__Description of the task__.
Give every line below again, exactly as it appears.

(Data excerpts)
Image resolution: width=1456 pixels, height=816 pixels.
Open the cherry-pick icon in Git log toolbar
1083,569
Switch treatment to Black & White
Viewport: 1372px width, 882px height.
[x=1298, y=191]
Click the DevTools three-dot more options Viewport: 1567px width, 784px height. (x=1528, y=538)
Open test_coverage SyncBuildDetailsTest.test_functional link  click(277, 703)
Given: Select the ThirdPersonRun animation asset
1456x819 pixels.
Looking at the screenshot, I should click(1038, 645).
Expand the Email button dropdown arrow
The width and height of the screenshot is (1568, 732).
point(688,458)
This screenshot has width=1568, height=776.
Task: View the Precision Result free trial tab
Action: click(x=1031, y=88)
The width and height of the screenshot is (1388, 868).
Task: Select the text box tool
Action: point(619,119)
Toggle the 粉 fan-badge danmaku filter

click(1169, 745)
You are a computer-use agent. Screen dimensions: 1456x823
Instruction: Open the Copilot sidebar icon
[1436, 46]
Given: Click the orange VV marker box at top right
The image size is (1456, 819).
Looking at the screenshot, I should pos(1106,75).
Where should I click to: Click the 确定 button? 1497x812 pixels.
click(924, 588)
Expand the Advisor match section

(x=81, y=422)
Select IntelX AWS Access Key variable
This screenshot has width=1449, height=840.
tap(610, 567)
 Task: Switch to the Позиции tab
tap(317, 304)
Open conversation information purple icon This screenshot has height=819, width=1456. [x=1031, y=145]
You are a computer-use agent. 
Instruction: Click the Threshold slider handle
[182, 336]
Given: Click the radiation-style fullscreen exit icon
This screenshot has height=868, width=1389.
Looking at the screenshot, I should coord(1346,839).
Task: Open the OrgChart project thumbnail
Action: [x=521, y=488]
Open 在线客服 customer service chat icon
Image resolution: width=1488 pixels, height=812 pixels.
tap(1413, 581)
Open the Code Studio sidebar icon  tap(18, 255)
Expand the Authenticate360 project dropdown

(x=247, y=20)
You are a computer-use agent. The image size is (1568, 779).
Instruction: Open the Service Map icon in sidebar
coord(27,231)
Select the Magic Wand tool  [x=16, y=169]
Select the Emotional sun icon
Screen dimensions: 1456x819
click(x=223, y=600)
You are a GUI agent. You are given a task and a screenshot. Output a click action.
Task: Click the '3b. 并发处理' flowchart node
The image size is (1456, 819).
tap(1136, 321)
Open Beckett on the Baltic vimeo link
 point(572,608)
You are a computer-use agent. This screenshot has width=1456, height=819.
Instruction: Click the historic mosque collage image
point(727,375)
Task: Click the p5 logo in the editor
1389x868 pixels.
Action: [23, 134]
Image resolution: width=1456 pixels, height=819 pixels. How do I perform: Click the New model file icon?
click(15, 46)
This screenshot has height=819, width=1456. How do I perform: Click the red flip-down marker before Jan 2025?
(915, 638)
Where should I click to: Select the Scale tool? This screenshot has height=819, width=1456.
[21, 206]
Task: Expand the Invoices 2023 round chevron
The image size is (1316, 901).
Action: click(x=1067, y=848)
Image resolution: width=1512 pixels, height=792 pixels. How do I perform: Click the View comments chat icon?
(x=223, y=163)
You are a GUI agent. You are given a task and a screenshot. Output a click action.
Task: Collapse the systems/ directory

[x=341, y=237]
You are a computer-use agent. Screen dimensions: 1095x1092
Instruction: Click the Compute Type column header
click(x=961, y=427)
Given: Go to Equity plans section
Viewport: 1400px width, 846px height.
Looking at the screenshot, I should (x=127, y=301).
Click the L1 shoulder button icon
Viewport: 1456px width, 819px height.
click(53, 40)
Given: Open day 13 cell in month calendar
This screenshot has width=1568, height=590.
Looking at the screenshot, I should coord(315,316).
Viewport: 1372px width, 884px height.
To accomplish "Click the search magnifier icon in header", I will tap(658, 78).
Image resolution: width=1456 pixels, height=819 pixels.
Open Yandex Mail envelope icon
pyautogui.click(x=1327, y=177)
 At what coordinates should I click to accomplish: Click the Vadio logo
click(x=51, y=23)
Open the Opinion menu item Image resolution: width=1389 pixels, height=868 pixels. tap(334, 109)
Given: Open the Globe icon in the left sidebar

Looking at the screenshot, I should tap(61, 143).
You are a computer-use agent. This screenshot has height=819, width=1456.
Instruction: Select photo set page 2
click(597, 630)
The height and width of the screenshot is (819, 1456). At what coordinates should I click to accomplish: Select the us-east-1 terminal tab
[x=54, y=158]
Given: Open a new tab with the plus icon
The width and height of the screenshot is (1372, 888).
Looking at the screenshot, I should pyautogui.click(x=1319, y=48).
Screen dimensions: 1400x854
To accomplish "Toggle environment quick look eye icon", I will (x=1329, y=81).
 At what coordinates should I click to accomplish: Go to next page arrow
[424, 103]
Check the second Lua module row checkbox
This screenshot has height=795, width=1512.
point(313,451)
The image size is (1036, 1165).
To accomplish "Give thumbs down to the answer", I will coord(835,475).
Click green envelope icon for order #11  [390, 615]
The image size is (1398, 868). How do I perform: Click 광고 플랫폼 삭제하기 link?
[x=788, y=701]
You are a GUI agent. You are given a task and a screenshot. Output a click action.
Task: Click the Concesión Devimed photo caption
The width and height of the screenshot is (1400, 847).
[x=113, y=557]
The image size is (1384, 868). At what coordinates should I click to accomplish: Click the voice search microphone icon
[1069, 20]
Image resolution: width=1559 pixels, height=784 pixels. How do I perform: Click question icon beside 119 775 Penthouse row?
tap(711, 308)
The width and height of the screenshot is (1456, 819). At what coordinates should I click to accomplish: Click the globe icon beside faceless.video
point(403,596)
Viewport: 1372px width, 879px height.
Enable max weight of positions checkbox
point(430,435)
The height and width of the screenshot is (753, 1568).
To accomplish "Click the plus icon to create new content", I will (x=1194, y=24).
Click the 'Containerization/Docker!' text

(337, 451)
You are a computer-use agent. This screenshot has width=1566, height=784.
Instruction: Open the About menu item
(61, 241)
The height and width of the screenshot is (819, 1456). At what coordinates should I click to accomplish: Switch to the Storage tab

__Reply__.
Image resolution: width=1456 pixels, height=816 pixels.
Open the cherry-pick icon in Git log toolbar
1083,569
Switch treatment to Black & White
Viewport: 1372px width, 882px height.
[x=1298, y=191]
Click the DevTools three-dot more options Viewport: 1567px width, 784px height. (x=1528, y=538)
Open test_coverage SyncBuildDetailsTest.test_functional link  click(277, 703)
Given: Select the ThirdPersonRun animation asset
1456x819 pixels.
Looking at the screenshot, I should click(1038, 645).
Expand the Email button dropdown arrow
The width and height of the screenshot is (1568, 732).
point(688,458)
This screenshot has width=1568, height=776.
Task: View the Precision Result free trial tab
Action: click(x=1031, y=88)
The width and height of the screenshot is (1388, 868).
Task: Select the text box tool
Action: point(619,119)
Toggle the 粉 fan-badge danmaku filter

click(1169, 745)
You are a computer-use agent. Screen dimensions: 1456x823
Instruction: Open the Copilot sidebar icon
[1436, 46]
Given: Click the orange VV marker box at top right
The image size is (1456, 819).
Looking at the screenshot, I should pos(1106,75).
Where should I click to: Click the 确定 button? 1497x812 pixels.
click(924, 588)
Expand the Advisor match section

(x=81, y=422)
Select IntelX AWS Access Key variable
This screenshot has width=1449, height=840.
tap(610, 567)
 Task: Switch to the Позиции tab
tap(317, 304)
Open conversation information purple icon This screenshot has height=819, width=1456. [x=1031, y=145]
You are a computer-use agent. 
Instruction: Click the Threshold slider handle
[182, 336]
Given: Click the radiation-style fullscreen exit icon
This screenshot has height=868, width=1389.
Looking at the screenshot, I should coord(1346,839).
Task: Open the OrgChart project thumbnail
Action: [x=521, y=488]
Open 在线客服 customer service chat icon
Image resolution: width=1488 pixels, height=812 pixels.
tap(1413, 581)
Open the Code Studio sidebar icon  tap(18, 255)
Expand the Authenticate360 project dropdown

(x=247, y=20)
You are a computer-use agent. The image size is (1568, 779).
Instruction: Open the Service Map icon in sidebar
coord(27,231)
Select the Magic Wand tool  [x=16, y=169]
Select the Emotional sun icon
Screen dimensions: 1456x819
click(x=223, y=600)
You are a GUI agent. You are given a task and a screenshot. Output a click action.
Task: Click the '3b. 并发处理' flowchart node
The image size is (1456, 819).
tap(1136, 321)
Open Beckett on the Baltic vimeo link
 point(572,608)
You are a computer-use agent. This screenshot has width=1456, height=819.
Instruction: Click the historic mosque collage image
point(727,375)
Task: Click the p5 logo in the editor
1389x868 pixels.
Action: [23, 134]
Image resolution: width=1456 pixels, height=819 pixels. How do I perform: Click the New model file icon?
click(15, 46)
This screenshot has height=819, width=1456. How do I perform: Click the red flip-down marker before Jan 2025?
(915, 638)
Where should I click to: Select the Scale tool? This screenshot has height=819, width=1456.
[21, 206]
Task: Expand the Invoices 2023 round chevron
The image size is (1316, 901).
Action: click(x=1067, y=848)
Image resolution: width=1512 pixels, height=792 pixels. How do I perform: Click the View comments chat icon?
(x=223, y=163)
You are a GUI agent. You are given a task and a screenshot. Output a click action.
Task: Collapse the systems/ directory

[x=341, y=237]
You are a computer-use agent. Screen dimensions: 1095x1092
Instruction: Click the Compute Type column header
click(x=961, y=427)
Given: Go to Equity plans section
Viewport: 1400px width, 846px height.
Looking at the screenshot, I should (x=127, y=301).
Click the L1 shoulder button icon
Viewport: 1456px width, 819px height.
click(53, 40)
Given: Open day 13 cell in month calendar
This screenshot has width=1568, height=590.
Looking at the screenshot, I should coord(315,316).
Viewport: 1372px width, 884px height.
To accomplish "Click the search magnifier icon in header", I will tap(658, 78).
Image resolution: width=1456 pixels, height=819 pixels.
Open Yandex Mail envelope icon
pyautogui.click(x=1327, y=177)
 At what coordinates should I click to accomplish: Click the Vadio logo
click(x=51, y=23)
Open the Opinion menu item Image resolution: width=1389 pixels, height=868 pixels. tap(334, 109)
Given: Open the Globe icon in the left sidebar

Looking at the screenshot, I should tap(61, 143).
You are a computer-use agent. This screenshot has height=819, width=1456.
Instruction: Select photo set page 2
click(597, 630)
The height and width of the screenshot is (819, 1456). At what coordinates should I click to accomplish: Select the us-east-1 terminal tab
[x=54, y=158]
Given: Open a new tab with the plus icon
The width and height of the screenshot is (1372, 888).
Looking at the screenshot, I should pyautogui.click(x=1319, y=48).
Screen dimensions: 1400x854
To accomplish "Toggle environment quick look eye icon", I will (x=1329, y=81).
 At what coordinates should I click to accomplish: Go to next page arrow
[424, 103]
Check the second Lua module row checkbox
This screenshot has height=795, width=1512.
point(313,451)
The image size is (1036, 1165).
To accomplish "Give thumbs down to the answer", I will coord(835,475).
Click green envelope icon for order #11  [390, 615]
The image size is (1398, 868). How do I perform: Click 광고 플랫폼 삭제하기 link?
[x=788, y=701]
You are a GUI agent. You are given a task and a screenshot. Output a click action.
Task: Click the Concesión Devimed photo caption
The width and height of the screenshot is (1400, 847).
[x=113, y=557]
The image size is (1384, 868). At what coordinates should I click to accomplish: Click the voice search microphone icon
[1069, 20]
Image resolution: width=1559 pixels, height=784 pixels. How do I perform: Click question icon beside 119 775 Penthouse row?
tap(711, 308)
The width and height of the screenshot is (1456, 819). At what coordinates should I click to accomplish: Click the globe icon beside faceless.video
point(403,596)
Viewport: 1372px width, 879px height.
Enable max weight of positions checkbox
point(430,435)
The height and width of the screenshot is (753, 1568).
To accomplish "Click the plus icon to create new content", I will (x=1194, y=24).
Click the 'Containerization/Docker!' text

(337, 451)
You are a computer-use agent. This screenshot has width=1566, height=784.
Instruction: Open the About menu item
(61, 241)
The height and width of the screenshot is (819, 1456). At what coordinates should I click to accomplish: Switch to the Storage tab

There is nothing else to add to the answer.